OK, that’s my “elevator speech,” and my apologies if that makes you groan a bit from the cliché of it all. But I am passionate about helping people find their ideal vacation or holiday, especially if it involves active adventure. Some people wonder and even outright ask me if travel agents are still relevant, especially when most can simply go to an online travel site and do their own booking.
I recently attended the American Society of Travel Agents (ASTA) Global Convention in San Diego, and it was three days well spent. Most of the speakers mentioned how the returning value of working with a travel agent, among other valuable information. The need for travel professionals who help consumers with their travel plans, whether it’s in leisure or business, has become greater than ever. The avalanche of online travel deal information hasn’t made travel booking easier.

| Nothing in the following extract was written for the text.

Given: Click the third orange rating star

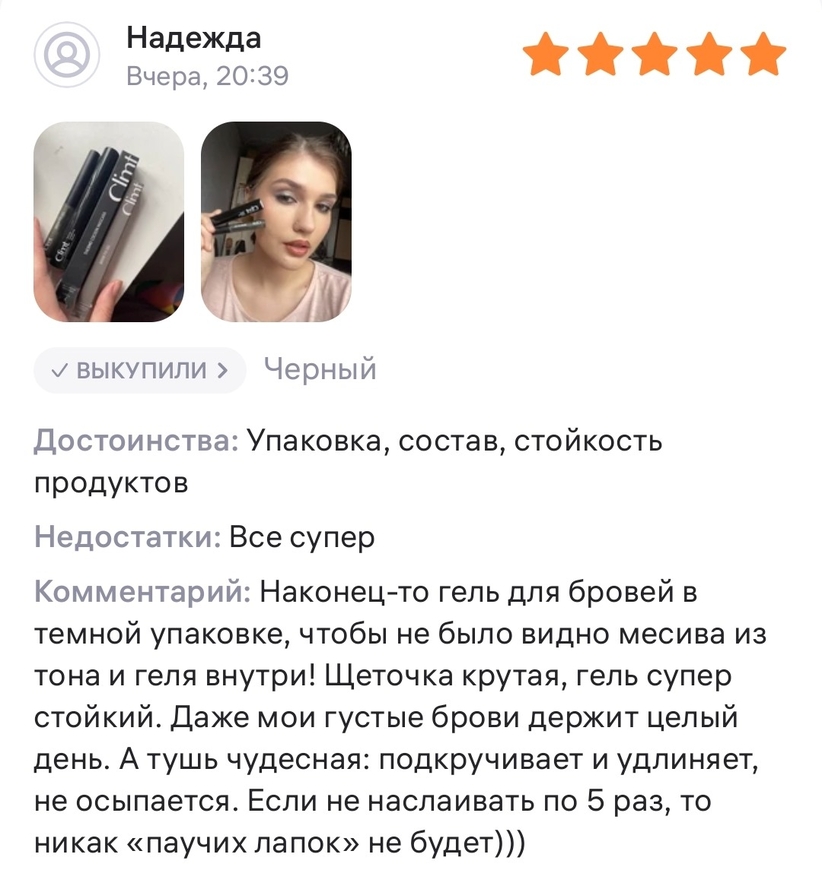Looking at the screenshot, I should click(654, 53).

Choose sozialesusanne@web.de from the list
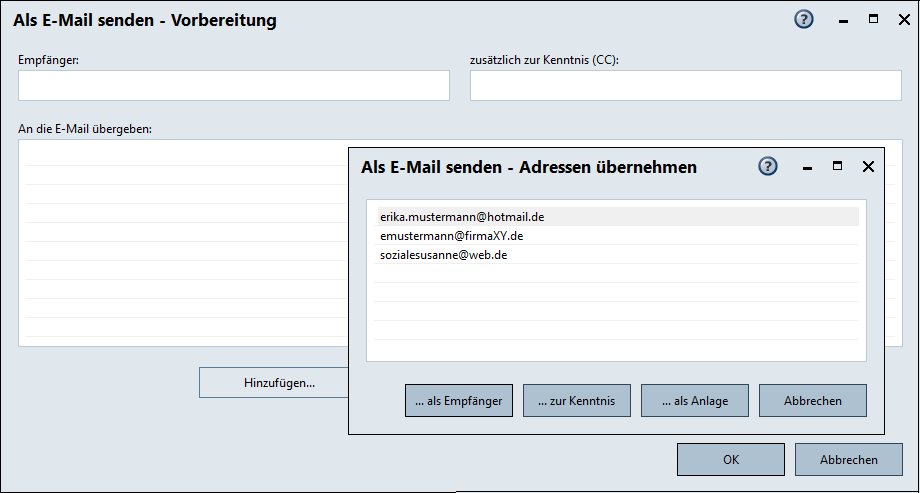tap(445, 255)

Indeed, it’s only made the process more confusing and overwhelming.
Even if travelers have the savvy and know-how to navigate all of those sites, they often can’t determine the quality of the places they’re staying at or the destinations they’re heading to. More important, if something goes wrong, they nearly always have to resolve the problem on their own. They can’t rely on a travel pro to get them out of it. This is especially frustrating when it comes to a delayed or cancelled flight or missing reservations at a hotel.
Yet there’s one thing that travelers need to keep in mind when they do use a travel advisor or consultant.

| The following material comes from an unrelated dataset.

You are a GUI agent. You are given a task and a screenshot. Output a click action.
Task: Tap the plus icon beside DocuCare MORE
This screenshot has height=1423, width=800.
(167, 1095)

Certification programs exist and can ensure that travel agents receive sufficient training, but the industry doesn’t have an official means of accreditation or licensing. As a result, just about anyone can call themselves a travel agent. That’s opened the door to less-than reputable companies taking advantage of people eager to enter the field. These so-called “card mills” don’t offer much training, no certification and leave many who sign up for their programs unprepared for real-world travel advising and booking.

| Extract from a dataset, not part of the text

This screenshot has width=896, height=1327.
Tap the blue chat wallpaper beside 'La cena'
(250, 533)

That’s what some of the speakers at the general assemblies mentioned, and that’s the other significant message I took away from the conference. Luckily, professional organizations like ASTA are rapidly cracking down on disreputable companies like these, and they aren’t as common as before.
For travel agents to regain the prominence they once had before the growth of online travel sites, they need to have nearly unimpeachable professionalism and integrity. They need to build the “know, like and trust” factor with potential customers. That means they need to be the public’s educators on the value of having expertise on planning and booking a vacation, which can be accomplished several ways.
First, they can demonstrate the value of a travel professional with good old-fashioned PR. Writing an article or guest blog post, appearing on a radio or TV interview, or being part of a community event can all be ways to convey this message. Pros can mention the ways that today’s agent helps people sort through the noise of travel.
Second, they can ask happy clients for a solid testimonial to use on their websites, promotional materials and anyplace that gives new prospects assurance. In addition, they can request referrals from these same customers when their family members, friends or acquaintances need travel help. Not only does this make self-marketing easier for the agent, it also a brings a sense of trust and approval from the client.
Finally, travel agents simply need to show integrity in everything they do. Sure, all work for consortia that have preferred suppliers that are first priority to sell. But ultimately, they serve their clients and need to find the most suitable and appropriate options for them. That means being honest and accurate in presenting costs and details, as well as making sure they answer all their client’s questions and concerns.